======== Entries shown
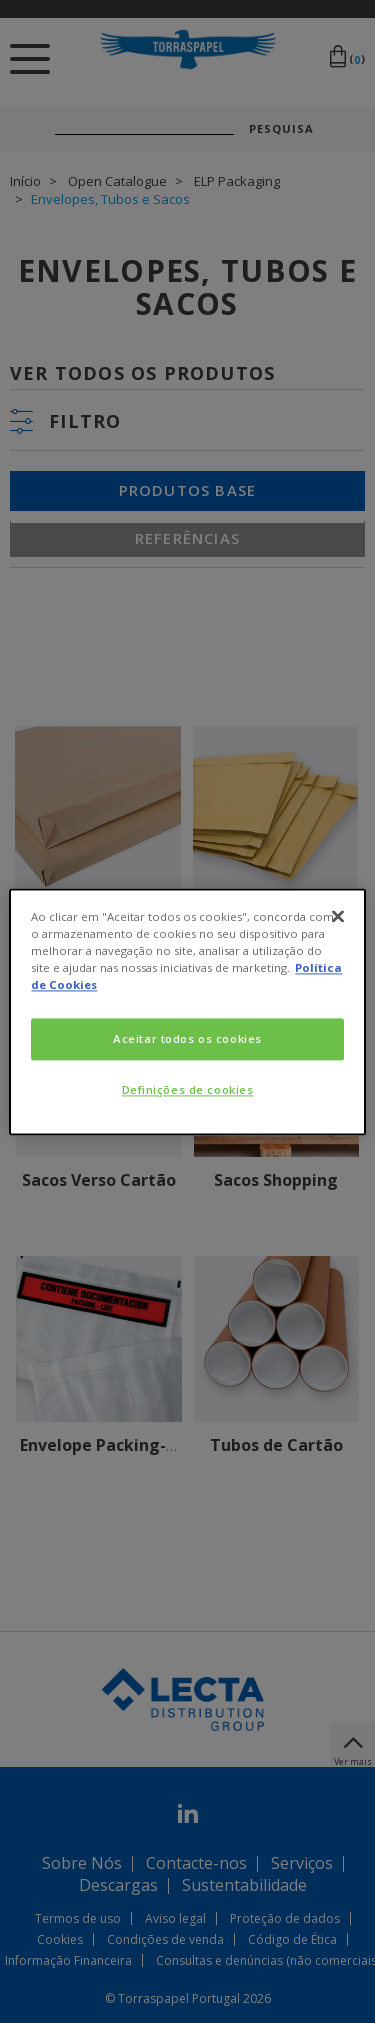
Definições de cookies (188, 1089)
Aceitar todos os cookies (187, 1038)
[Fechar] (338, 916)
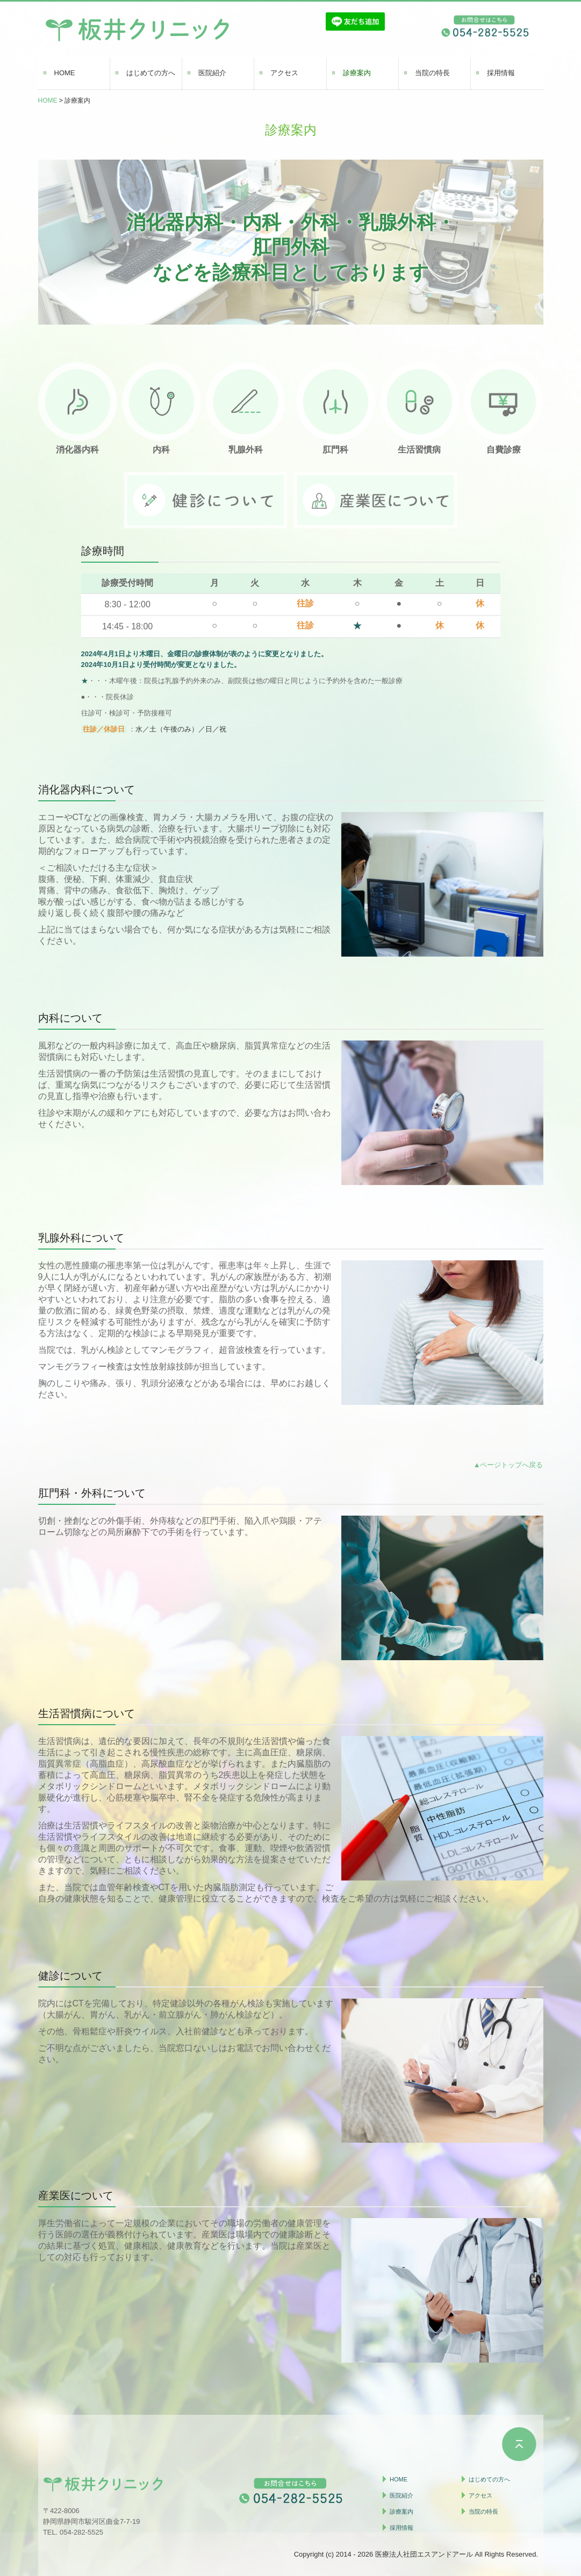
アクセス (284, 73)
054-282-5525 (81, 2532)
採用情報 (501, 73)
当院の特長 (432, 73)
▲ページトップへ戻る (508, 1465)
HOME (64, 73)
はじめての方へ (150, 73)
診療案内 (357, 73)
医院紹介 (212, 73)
================
## Do this
Write down every line of the items above, character for character, and leave the pictures out.

## Result
Definições de cookies (188, 1089)
Aceitar todos os cookies (187, 1038)
[Fechar] (338, 916)
アクセス (284, 73)
054-282-5525 (81, 2532)
採用情報 (501, 73)
当院の特長 (432, 73)
▲ページトップへ戻る (508, 1465)
HOME (64, 73)
はじめての方へ (150, 73)
診療案内 (357, 73)
医院紹介 (212, 73)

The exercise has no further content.